A generation or two of skinny people who have naturally average or heavy body types but are skinny because they have eating disorders which result in them eating much less than they need to remain healthy should be of concern to the government. It could cause serious problems for the health care system.
I wonder if it's similar to the deaf community's outcry against cochlear implants? People love their subcultures; seeing new medical technology wipe out their culture probably feels like genocide[0] to them (even if the majority population perceives it as a good thing).
[0] One of the UN-recognized forms is "preventing births within a population"
That and the fact that in many cases, the symptoms are very mild, and the problem could be reasonably seen to actually lie in the society's sometimes really far-reaching demands for homogenity. And extreme homogenity is bad for innovation.

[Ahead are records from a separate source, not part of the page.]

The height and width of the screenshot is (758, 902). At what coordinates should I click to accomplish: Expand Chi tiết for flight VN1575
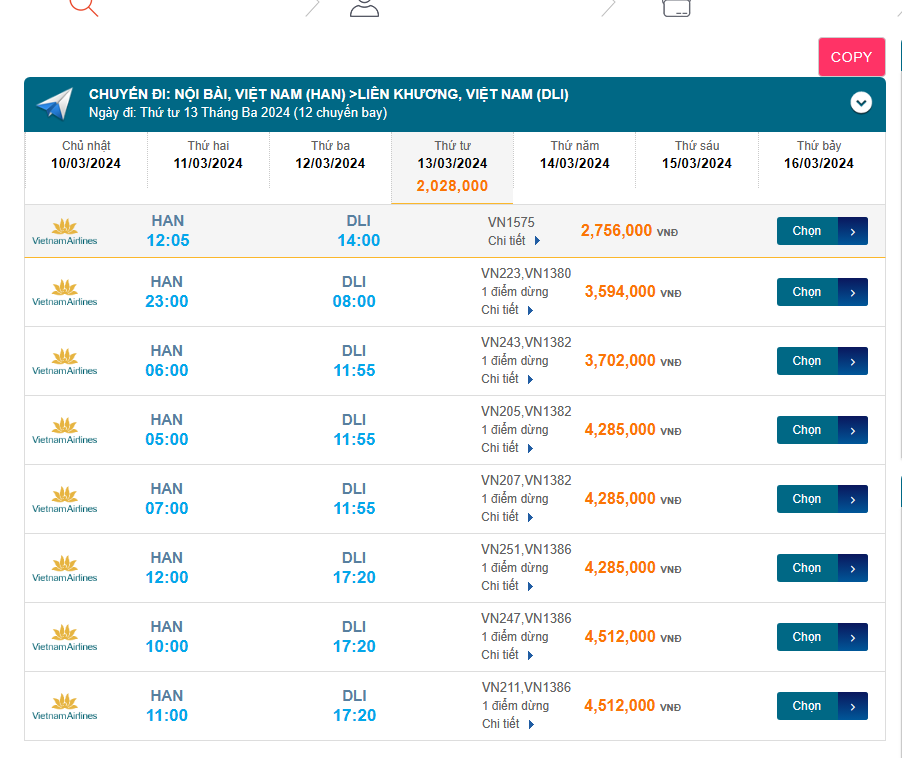515,241
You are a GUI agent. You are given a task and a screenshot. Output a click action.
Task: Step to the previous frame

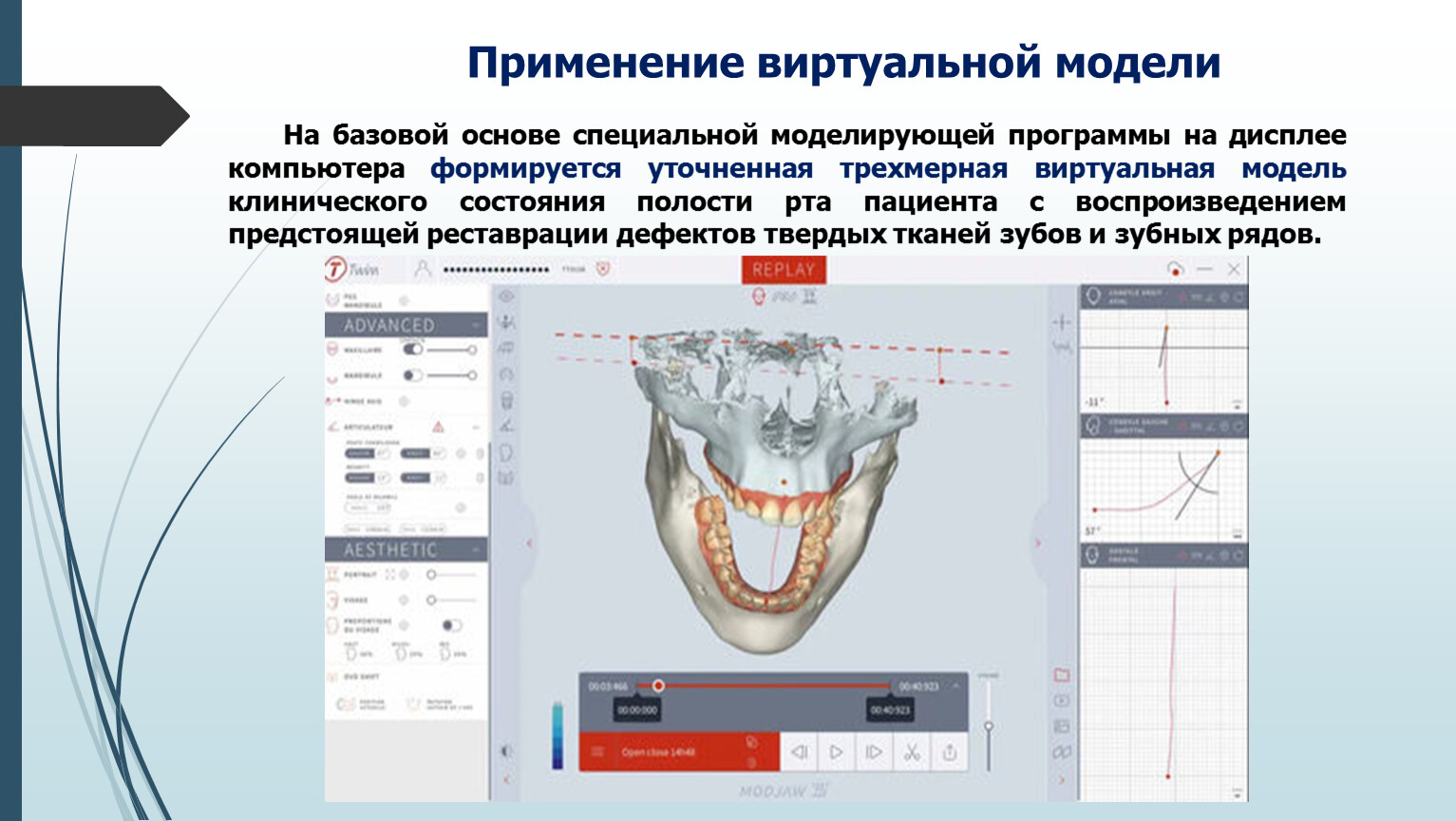point(799,753)
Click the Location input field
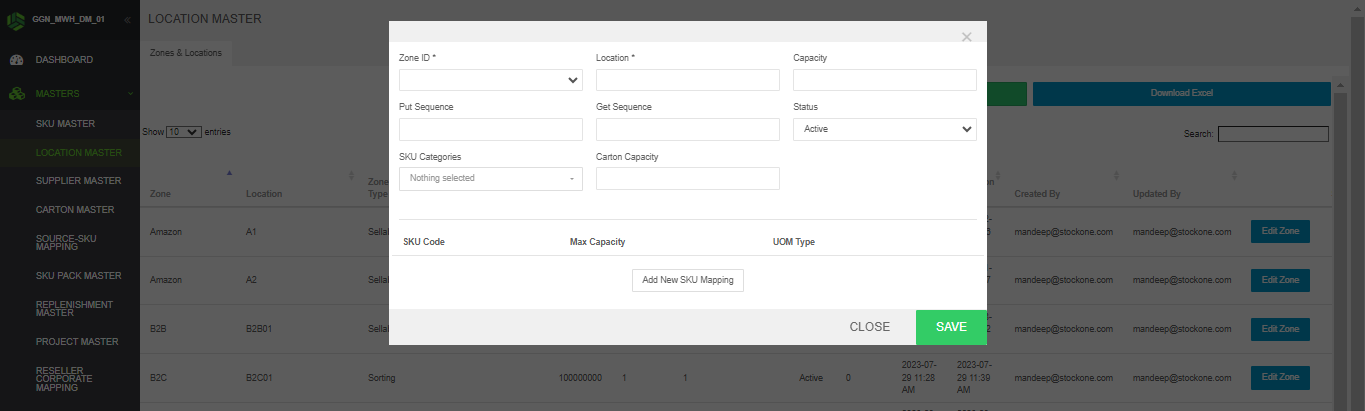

It might very well be that a double-digit percentage of the population has a some sort of neurodevelopmental disorder[1], and the extermination of such a lot of unborn people is going to be a considerable burden for industrialized countries already struggling with low birthrates, and being totally unprecented, may lead into all kinds of unintended consequences.
> [Dr. Jonathan] Anomaly is a well-known figure in a growing transatlantic movement that promotes development of genetic selection and enhancement tools.
Yes it was a cautionary tale, but not about the technology, but about the role of empathy and the human spirit.
The actual technology of Gattaca has already started 50 years ago with the first "test tube babies" and IVF treatments. You get a "optical selection" of the most well developed blastocysts, checking for symmetry, growth rates, and other biomarkers, without even resorting to DNA sequencing selection.
It will absolutely make the world a better place long term - all of our children can be genetically "the best of us", according to various criteria. I'm all for it.
Ultimately, we’ve still got to feed these children and teach them and raise them to adulthood and I look forward to doing that. It’s nice to have selected from the higher end of the bell curve available to the combination of my wife’s and my DNA.
My genome is public and my parents and siblings have theirs too. My hope is that eventually my genetic group will be so available that the data processing will be readily available to all.
In the future, one could imagine my descendants being myopia-free because the ones who were chosen were so. I look forward to the future of humanity.